**Extract to read**
Chicago Reader critic Jonathan Rosenbaum stated, "This is a powerful, convincing, and terrifying look at teenage crime in contemporary Watts." Owen Gleiberman from Entertainment Weekly gave it a positive review, stating, "Menace II Society is bleak, brilliant, and unsparing."

Emanuel Levy gave the film an A, saying it is "The most stunning feature debut in the new African American cinema, even more so than Boyz n the Hood to which the coming of age feature bears thematic resemblance." The film was placed on both Gene Siskel and Roger Ebert's 10 best films of 1993 lists, with Ebert praising "the way the filmmakers tell Caine's story without making him seem either the hero or victim".

However, the film has also received some negative reviews. Geoff Andrew of Time Out stated, "Regrettably, the Hughes Brothers' first feature is a compendium of clichés." Stephen Holden of The New York Times stated, "If Menace II Society is terrific on ambiance, it is considerably less successful in revealing character."

At the 1994 MTV Movie Awards, the film was awarded Best Movie, beating out the likes of The Fugitive, Jurassic Park, Philadelphia and Schindler's List. At the Independent Spirit Awards, the film was nominated for Best First Feature, but lost to El Mariachi (the first installment in the Robert Rodriguez's Mexico Trilogy).

=== Legacy ===
In 2013, rapper and record producer Kanye West cited Menace II Society as one of his "most-watched" favorite films on an episode of the Bret Easton Ellis Podcast.

Menace II Society was used as inspiration for the video game, Grand Theft Auto: San Andreas.

==Awards and nominations==
1993 Independent Spirit Awards
- Best First Feature (nominated)
- Best Cinematography (won) – Rinzler
- Best Male Lead (nominated) – Turner

 1994 MTV Movie Award
- Best Movie (won)

==Soundtrack==

A soundtrack containing hip hop music was released on May 26, 1993, by Jive Records. It peaked at #11 on the Billboard 200 and #1 on the Top R&B/Hip-Hop Albums.

==Home media==
The director's cut of Menace II Society was released on LaserDisc in January 1994 via the Criterion Collection.

Menace II Society was released on DVD in 1997 by New Line Home Video. The director's cut was released on DVD in 2009. This film was also included in "double feature" and "4 Film Favorites" DVD packages in the 2010s. There is one "double feature" package in DVD Region 1 that includes Juice (released in 2013), and another that includes New Jack City (released in 2016), in addition to Menace II Society. The "4 Film Favorites" DVD package, released in 2013 in Region 1, includes ATL, New Jack City and Set It Off, in addition to Menace II Society.

In August 2021, Criterion announced that Menace II Society, alongside 5 other films, would be released as a part of its first 4K Ultra HD releases. Criterion indicated each title will be available in a 4K UHD+Blu-ray combo pack including a 4K UHD disc of the feature film as well as the film and special features on the companion Blu-ray. The titles were released in November 2021.

**Work instruction**
Copy everything from "In August 2021, Criterion" down to "in November 2021." in the passage on Menace II Society, substituting "bundle" for "combo pack".

**Records shown**
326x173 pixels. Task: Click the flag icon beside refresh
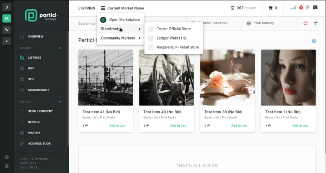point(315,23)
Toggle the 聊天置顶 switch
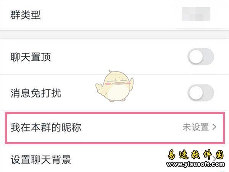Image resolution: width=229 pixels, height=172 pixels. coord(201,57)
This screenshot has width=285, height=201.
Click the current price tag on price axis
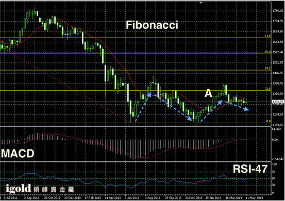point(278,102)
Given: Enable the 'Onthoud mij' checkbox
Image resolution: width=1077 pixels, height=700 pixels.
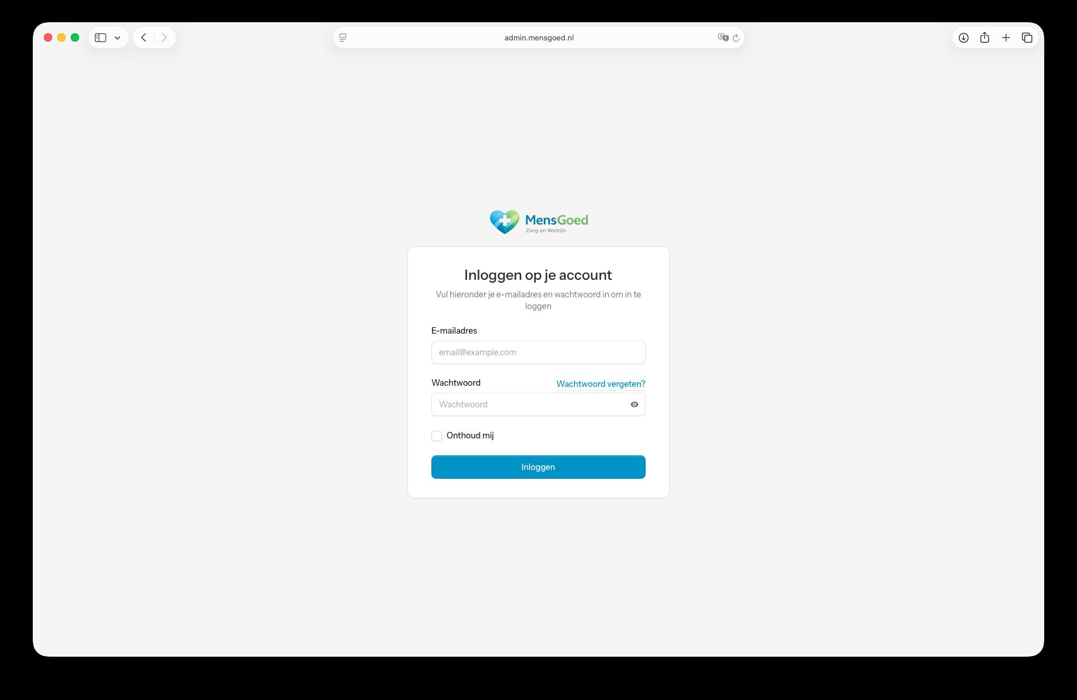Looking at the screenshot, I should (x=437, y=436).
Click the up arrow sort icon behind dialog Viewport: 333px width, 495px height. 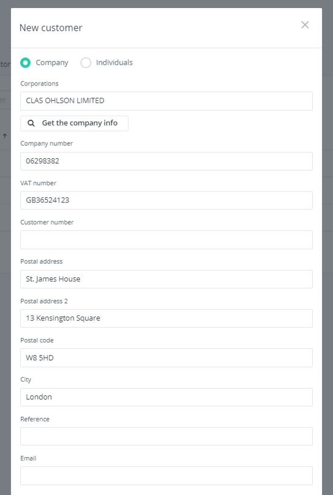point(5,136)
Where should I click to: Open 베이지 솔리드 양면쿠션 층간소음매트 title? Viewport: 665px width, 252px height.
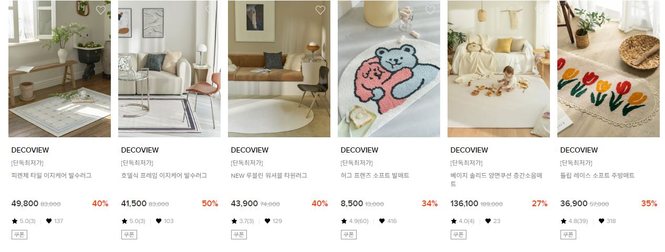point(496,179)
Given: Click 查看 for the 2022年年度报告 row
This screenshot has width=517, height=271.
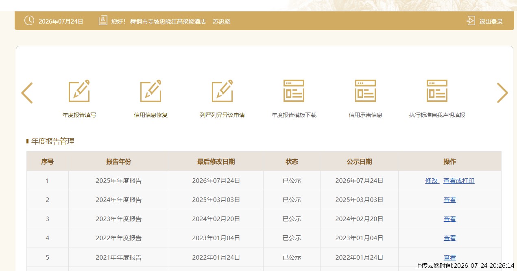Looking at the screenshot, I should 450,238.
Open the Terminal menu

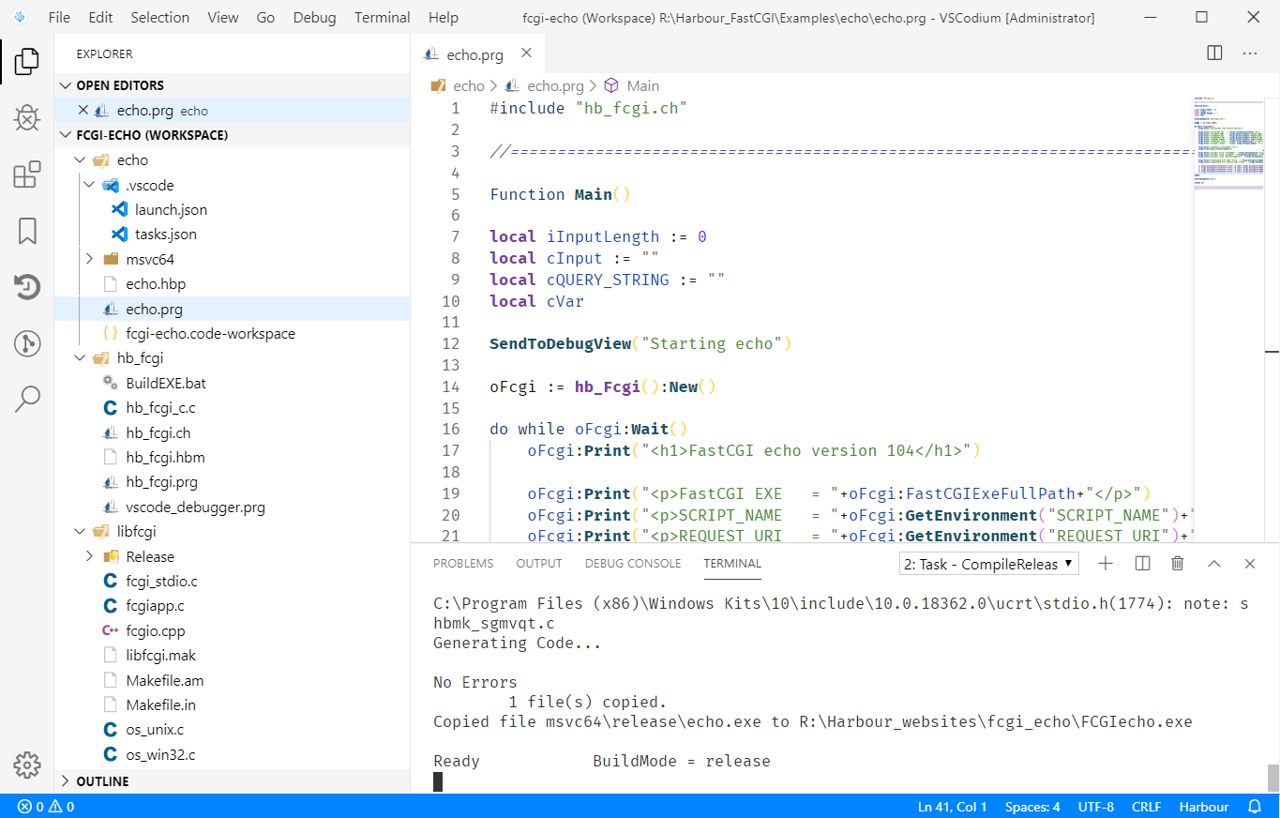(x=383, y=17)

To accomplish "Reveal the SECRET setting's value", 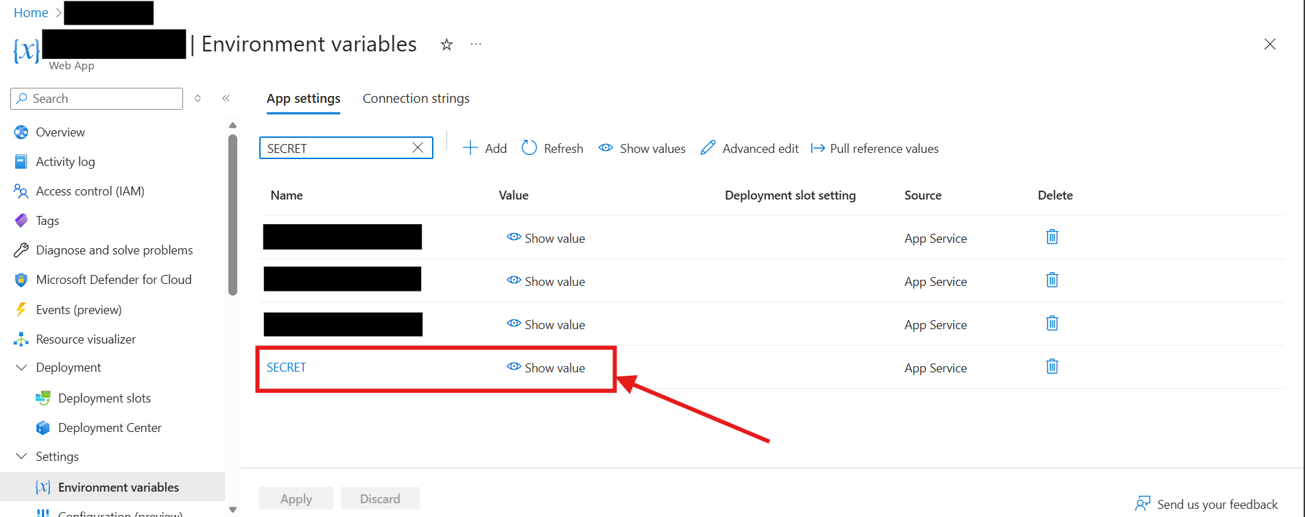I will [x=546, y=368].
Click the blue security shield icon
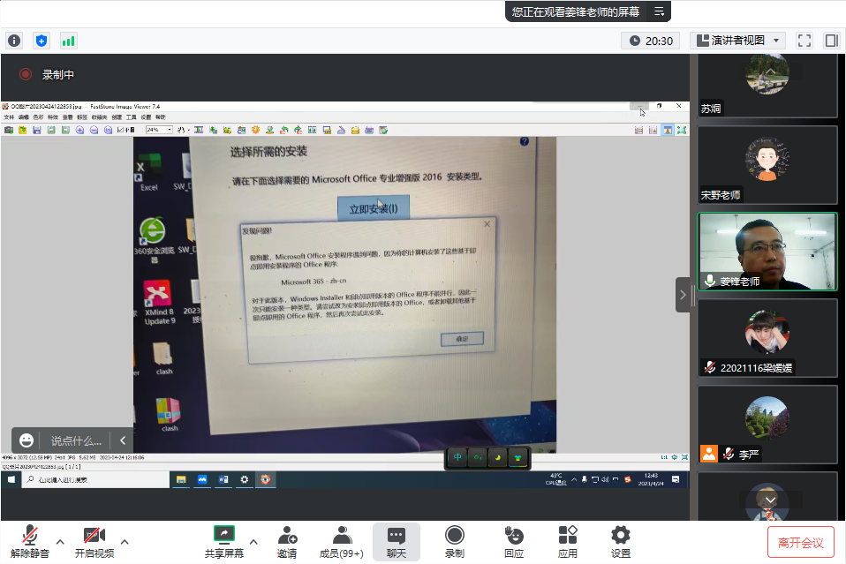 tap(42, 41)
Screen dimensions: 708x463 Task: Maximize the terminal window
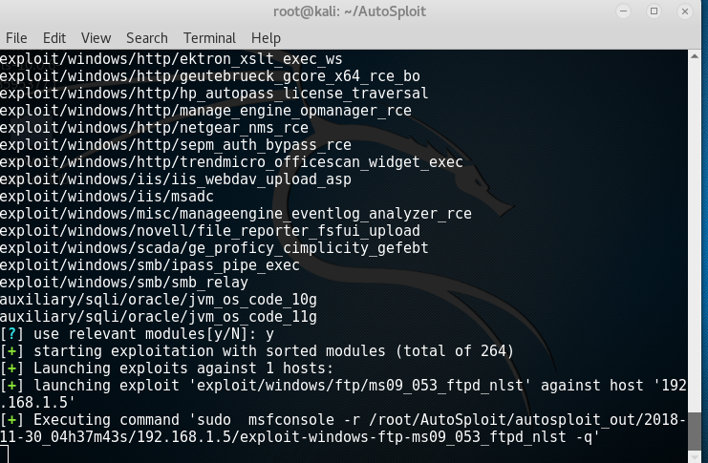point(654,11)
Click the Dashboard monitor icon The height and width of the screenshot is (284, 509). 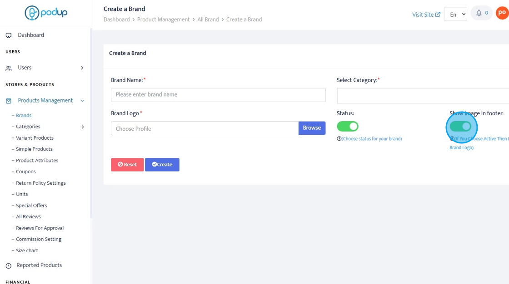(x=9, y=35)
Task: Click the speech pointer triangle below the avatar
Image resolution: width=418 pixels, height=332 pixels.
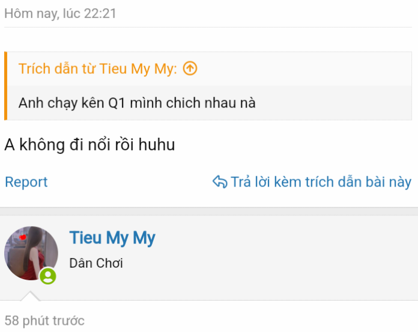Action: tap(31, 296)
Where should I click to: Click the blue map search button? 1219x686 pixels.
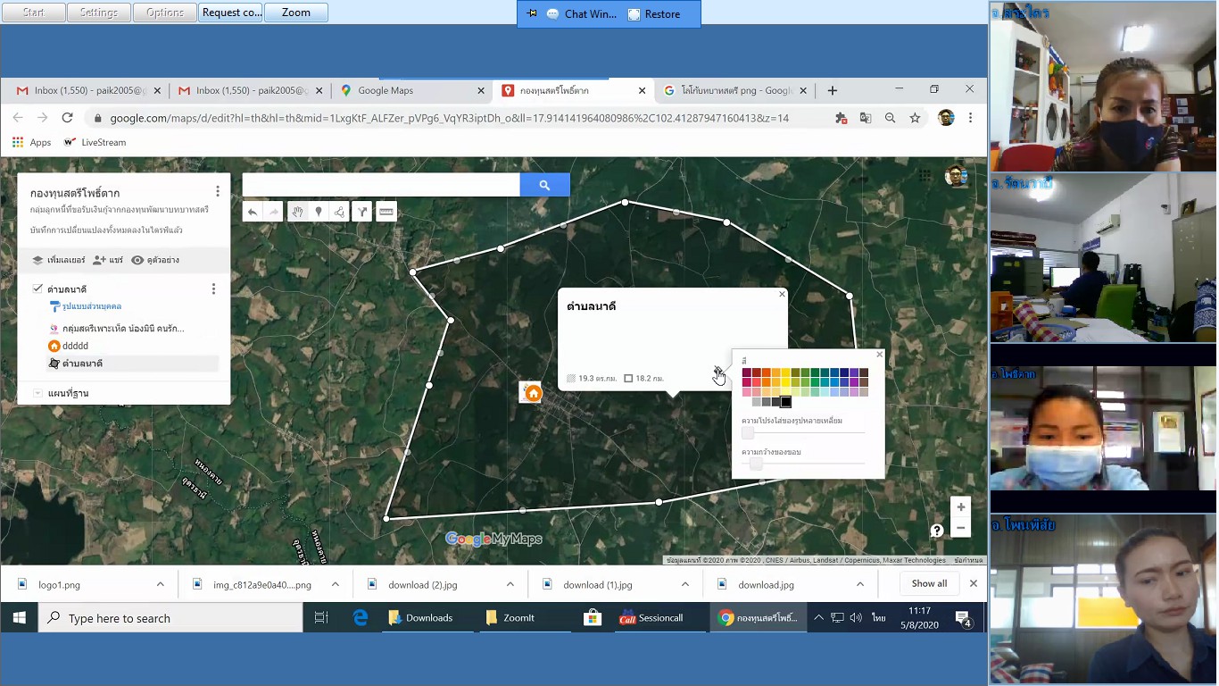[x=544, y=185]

**Response below**
In August 2021, Criterion announced that Menace II Society, alongside 5 other films, would be released as a part of its first 4K Ultra HD releases. Criterion indicated each title will be available in a 4K UHD+Blu-ray bundle including a 4K UHD disc of the feature film as well as the film and special features on the companion Blu-ray. The titles were released in November 2021.